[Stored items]
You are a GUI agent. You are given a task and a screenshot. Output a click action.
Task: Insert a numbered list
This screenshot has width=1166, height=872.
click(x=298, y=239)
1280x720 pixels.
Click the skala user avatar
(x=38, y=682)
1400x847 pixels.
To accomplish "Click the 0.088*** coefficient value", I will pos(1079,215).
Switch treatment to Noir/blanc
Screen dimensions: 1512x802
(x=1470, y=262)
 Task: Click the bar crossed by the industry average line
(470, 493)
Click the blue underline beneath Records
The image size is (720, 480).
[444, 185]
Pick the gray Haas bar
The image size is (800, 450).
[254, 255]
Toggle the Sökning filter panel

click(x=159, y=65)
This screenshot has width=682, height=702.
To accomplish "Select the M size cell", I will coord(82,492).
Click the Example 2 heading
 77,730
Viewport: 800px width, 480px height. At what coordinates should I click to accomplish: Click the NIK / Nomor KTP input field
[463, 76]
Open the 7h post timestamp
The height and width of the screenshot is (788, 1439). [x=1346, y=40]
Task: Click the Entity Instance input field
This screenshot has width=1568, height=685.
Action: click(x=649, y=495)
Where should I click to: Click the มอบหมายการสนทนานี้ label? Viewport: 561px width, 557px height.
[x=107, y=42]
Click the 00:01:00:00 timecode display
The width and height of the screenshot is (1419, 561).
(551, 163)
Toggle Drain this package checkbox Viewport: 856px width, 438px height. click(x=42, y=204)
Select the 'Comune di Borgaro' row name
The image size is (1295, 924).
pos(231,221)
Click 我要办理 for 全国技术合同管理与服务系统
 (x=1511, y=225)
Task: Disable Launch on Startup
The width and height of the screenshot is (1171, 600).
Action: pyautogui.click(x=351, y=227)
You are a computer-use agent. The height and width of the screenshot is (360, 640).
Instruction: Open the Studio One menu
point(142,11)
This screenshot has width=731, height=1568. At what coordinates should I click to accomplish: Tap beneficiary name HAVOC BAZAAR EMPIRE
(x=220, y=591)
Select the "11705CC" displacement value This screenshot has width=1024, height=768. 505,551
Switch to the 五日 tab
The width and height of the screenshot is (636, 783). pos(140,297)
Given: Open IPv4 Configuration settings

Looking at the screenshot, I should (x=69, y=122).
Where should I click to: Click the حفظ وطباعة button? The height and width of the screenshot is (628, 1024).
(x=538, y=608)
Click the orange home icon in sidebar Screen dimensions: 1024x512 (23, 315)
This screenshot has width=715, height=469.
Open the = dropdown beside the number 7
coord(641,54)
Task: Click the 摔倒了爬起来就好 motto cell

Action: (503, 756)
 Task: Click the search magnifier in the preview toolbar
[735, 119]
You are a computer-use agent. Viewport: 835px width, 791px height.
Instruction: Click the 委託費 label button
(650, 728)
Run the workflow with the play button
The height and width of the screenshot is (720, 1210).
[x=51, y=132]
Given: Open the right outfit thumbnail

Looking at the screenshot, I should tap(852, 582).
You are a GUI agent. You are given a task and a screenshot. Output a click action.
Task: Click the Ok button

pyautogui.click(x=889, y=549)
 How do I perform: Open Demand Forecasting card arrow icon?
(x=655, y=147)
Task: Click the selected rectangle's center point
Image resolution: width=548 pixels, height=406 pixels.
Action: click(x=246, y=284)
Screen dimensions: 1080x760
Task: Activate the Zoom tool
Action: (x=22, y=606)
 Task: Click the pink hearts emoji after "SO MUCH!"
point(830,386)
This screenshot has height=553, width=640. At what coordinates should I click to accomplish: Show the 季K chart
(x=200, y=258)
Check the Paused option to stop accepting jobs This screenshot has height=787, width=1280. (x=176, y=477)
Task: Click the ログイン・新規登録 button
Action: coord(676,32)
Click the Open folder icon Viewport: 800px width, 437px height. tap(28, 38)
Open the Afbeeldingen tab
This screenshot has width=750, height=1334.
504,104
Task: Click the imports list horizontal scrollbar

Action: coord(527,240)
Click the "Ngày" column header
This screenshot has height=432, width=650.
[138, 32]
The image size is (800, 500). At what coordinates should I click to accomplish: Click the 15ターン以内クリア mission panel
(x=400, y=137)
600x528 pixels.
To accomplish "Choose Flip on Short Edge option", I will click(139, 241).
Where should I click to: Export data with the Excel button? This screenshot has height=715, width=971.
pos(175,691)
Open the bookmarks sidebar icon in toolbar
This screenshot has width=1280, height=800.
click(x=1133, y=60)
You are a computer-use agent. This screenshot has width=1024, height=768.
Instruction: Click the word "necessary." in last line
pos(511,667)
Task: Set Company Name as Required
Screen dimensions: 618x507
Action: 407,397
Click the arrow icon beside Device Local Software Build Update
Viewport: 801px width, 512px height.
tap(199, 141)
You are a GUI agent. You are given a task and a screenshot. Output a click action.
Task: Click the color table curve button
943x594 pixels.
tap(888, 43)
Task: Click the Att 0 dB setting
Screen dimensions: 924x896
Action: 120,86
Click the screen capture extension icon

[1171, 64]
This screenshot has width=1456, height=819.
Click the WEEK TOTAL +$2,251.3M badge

▶ What you need to do
The records above are to be printed out again exactly, without omission.

▶ Result of this task
You are a GUI agent. You are given a task and a screenshot. Output a click action.
Task: Insert a numbered list
This screenshot has width=1166, height=872.
click(x=298, y=239)
1280x720 pixels.
Click the skala user avatar
(x=38, y=682)
1400x847 pixels.
To accomplish "Click the 0.088*** coefficient value", I will pos(1079,215).
Switch treatment to Noir/blanc
Screen dimensions: 1512x802
(x=1470, y=262)
 Task: Click the bar crossed by the industry average line
(470, 493)
Click the blue underline beneath Records
The image size is (720, 480).
[444, 185]
Pick the gray Haas bar
The image size is (800, 450).
[254, 255]
Toggle the Sökning filter panel

click(x=159, y=65)
This screenshot has width=682, height=702.
To accomplish "Select the M size cell", I will coord(82,492).
Click the Example 2 heading
 77,730
Viewport: 800px width, 480px height. At what coordinates should I click to accomplish: Click the NIK / Nomor KTP input field
[463, 76]
Open the 7h post timestamp
The height and width of the screenshot is (788, 1439). [x=1346, y=40]
Task: Click the Entity Instance input field
This screenshot has width=1568, height=685.
Action: click(x=649, y=495)
Where should I click to: Click the มอบหมายการสนทนานี้ label? Viewport: 561px width, 557px height.
[x=107, y=42]
Click the 00:01:00:00 timecode display
The width and height of the screenshot is (1419, 561).
(551, 163)
Toggle Drain this package checkbox Viewport: 856px width, 438px height. click(x=42, y=204)
Select the 'Comune di Borgaro' row name
The image size is (1295, 924).
pos(231,221)
Click 我要办理 for 全国技术合同管理与服务系统
 (x=1511, y=225)
Task: Disable Launch on Startup
The width and height of the screenshot is (1171, 600).
Action: pyautogui.click(x=351, y=227)
You are a computer-use agent. The height and width of the screenshot is (360, 640).
Instruction: Open the Studio One menu
point(142,11)
This screenshot has width=731, height=1568. At what coordinates should I click to accomplish: Tap beneficiary name HAVOC BAZAAR EMPIRE
(x=220, y=591)
Select the "11705CC" displacement value This screenshot has width=1024, height=768. 505,551
Switch to the 五日 tab
The width and height of the screenshot is (636, 783). pos(140,297)
Given: Open IPv4 Configuration settings

Looking at the screenshot, I should (x=69, y=122).
Where should I click to: Click the حفظ وطباعة button? The height and width of the screenshot is (628, 1024).
(x=538, y=608)
Click the orange home icon in sidebar Screen dimensions: 1024x512 (23, 315)
This screenshot has width=715, height=469.
Open the = dropdown beside the number 7
coord(641,54)
Task: Click the 摔倒了爬起来就好 motto cell

Action: (503, 756)
 Task: Click the search magnifier in the preview toolbar
[735, 119]
You are a computer-use agent. Viewport: 835px width, 791px height.
Instruction: Click the 委託費 label button
(650, 728)
Run the workflow with the play button
The height and width of the screenshot is (720, 1210).
[x=51, y=132]
Given: Open the right outfit thumbnail

Looking at the screenshot, I should tap(852, 582).
You are a GUI agent. You are given a task and a screenshot. Output a click action.
Task: Click the Ok button

pyautogui.click(x=889, y=549)
 How do I perform: Open Demand Forecasting card arrow icon?
(x=655, y=147)
Task: Click the selected rectangle's center point
Image resolution: width=548 pixels, height=406 pixels.
Action: click(x=246, y=284)
Screen dimensions: 1080x760
Task: Activate the Zoom tool
Action: (x=22, y=606)
 Task: Click the pink hearts emoji after "SO MUCH!"
point(830,386)
This screenshot has height=553, width=640. At what coordinates should I click to accomplish: Show the 季K chart
(x=200, y=258)
Check the Paused option to stop accepting jobs This screenshot has height=787, width=1280. (x=176, y=477)
Task: Click the ログイン・新規登録 button
Action: coord(676,32)
Click the Open folder icon Viewport: 800px width, 437px height. tap(28, 38)
Open the Afbeeldingen tab
This screenshot has width=750, height=1334.
504,104
Task: Click the imports list horizontal scrollbar

Action: coord(527,240)
Click the "Ngày" column header
This screenshot has height=432, width=650.
[138, 32]
The image size is (800, 500). At what coordinates should I click to accomplish: Click the 15ターン以内クリア mission panel
(x=400, y=137)
600x528 pixels.
To accomplish "Choose Flip on Short Edge option", I will click(139, 241).
Where should I click to: Export data with the Excel button? This screenshot has height=715, width=971.
pos(175,691)
Open the bookmarks sidebar icon in toolbar
This screenshot has width=1280, height=800.
click(x=1133, y=60)
You are a computer-use agent. This screenshot has width=1024, height=768.
Instruction: Click the word "necessary." in last line
pos(511,667)
Task: Set Company Name as Required
Screen dimensions: 618x507
Action: 407,397
Click the arrow icon beside Device Local Software Build Update
Viewport: 801px width, 512px height.
tap(199, 141)
You are a GUI agent. You are given a task and a screenshot. Output a click action.
Task: Click the color table curve button
943x594 pixels.
tap(888, 43)
Task: Click the Att 0 dB setting
Screen dimensions: 924x896
Action: 120,86
Click the screen capture extension icon

[1171, 64]
This screenshot has width=1456, height=819.
Click the WEEK TOTAL +$2,251.3M badge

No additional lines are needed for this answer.